That is what they say for new beginnings, for re-inventing yourself, for moving on. I haven't written in a few days (a week to be exact), as I have been going through a lot over here. I went back and forth on whether I should be sharing this with the open web, the world...will you judge me? is it the time or place to write about this? will I be embarrassed?
The thing is, I have shared a lot of personal information with you in the past couple of weeks, and this isn't something to be embarrassed by, it isn't something I should be taking personal - or something anyone should judge me for - so I am sharing in this post, and perhaps some follow up posts (not quite sure how this is all going to shake out), that I am now one of the 8.3% of the nation who is unemployed.
As a part of a larger lay off (I have heard 60 or so), I was let go last Wednesday morning. There was no warning, no severance, no anything. This all came as a complete shock! I was told of my "terms of separation" from Company X, like it was a divorce, and handed a check for some vacation days accrued - my alimony (I have never mentioned my company specifically on here, and as upset as I am, I will continue to not mention any information on them going forward). There was nothing personal, as it was a reduction of workforce, but for some reason, I just can't seem to accept that right now. I am a very hard worker, always have been and always will be. I don't like to fail...in fact, I rarely do. To me, this feels like a complete failure...like getting an F on that final paper and just miss passing the class - or making it to mile 17 of a marathon and not being able to go any further, after all of that training.
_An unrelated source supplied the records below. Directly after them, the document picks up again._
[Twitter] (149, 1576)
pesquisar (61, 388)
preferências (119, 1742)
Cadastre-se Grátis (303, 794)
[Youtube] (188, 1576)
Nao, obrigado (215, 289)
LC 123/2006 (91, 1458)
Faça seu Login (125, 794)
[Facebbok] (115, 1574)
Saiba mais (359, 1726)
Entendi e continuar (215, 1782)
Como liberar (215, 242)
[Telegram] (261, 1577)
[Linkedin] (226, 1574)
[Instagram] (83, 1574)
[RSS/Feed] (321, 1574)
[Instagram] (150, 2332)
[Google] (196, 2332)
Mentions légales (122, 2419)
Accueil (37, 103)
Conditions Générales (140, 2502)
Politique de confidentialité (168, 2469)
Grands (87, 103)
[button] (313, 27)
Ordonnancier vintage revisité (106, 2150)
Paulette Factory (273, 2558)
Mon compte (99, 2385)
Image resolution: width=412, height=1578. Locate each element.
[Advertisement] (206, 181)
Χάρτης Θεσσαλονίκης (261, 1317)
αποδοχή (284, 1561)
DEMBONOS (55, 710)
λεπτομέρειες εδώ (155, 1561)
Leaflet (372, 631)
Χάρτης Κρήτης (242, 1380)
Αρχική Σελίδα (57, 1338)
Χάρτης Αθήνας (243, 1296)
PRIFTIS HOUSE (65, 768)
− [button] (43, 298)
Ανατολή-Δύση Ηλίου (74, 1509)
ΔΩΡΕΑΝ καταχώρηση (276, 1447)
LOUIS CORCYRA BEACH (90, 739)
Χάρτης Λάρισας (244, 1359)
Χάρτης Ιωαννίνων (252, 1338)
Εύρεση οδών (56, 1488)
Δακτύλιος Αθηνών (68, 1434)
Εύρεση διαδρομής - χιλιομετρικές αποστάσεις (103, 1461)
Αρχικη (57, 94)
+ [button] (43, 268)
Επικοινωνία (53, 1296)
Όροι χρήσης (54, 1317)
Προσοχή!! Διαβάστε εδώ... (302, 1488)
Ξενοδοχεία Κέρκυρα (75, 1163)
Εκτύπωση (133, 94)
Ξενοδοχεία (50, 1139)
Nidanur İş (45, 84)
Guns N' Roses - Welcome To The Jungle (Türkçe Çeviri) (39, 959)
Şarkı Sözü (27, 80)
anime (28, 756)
I was a great student, I got my MBA, I got a great job and I try and I push to succeed at what I put my heart to - but I didn't here, I stumbled at some point, and fell off the course.
I know this will be a blessing in disguise...I know there will be a silver lining...but I am having a tough time right now. I want to expand my horizons, I want to break into a new role, a new passion, but everything is a little overwhelming right now. It is difficult to take a week to not think of this, as this is in the back, middle, front of my mind at all times. I should be filling my days with things I have always wished I had to do in the middle of the day, but even those things don't fill the day, don't fill the void.
This post is an attempt to be honest with you, with myself...to write this all down and accept it, so I can move on, look for the next move, the next step, and go back to feeling like I have a purpose when I wake up in the morning, like I am helping others to feel as full of life and knowledge to share as me.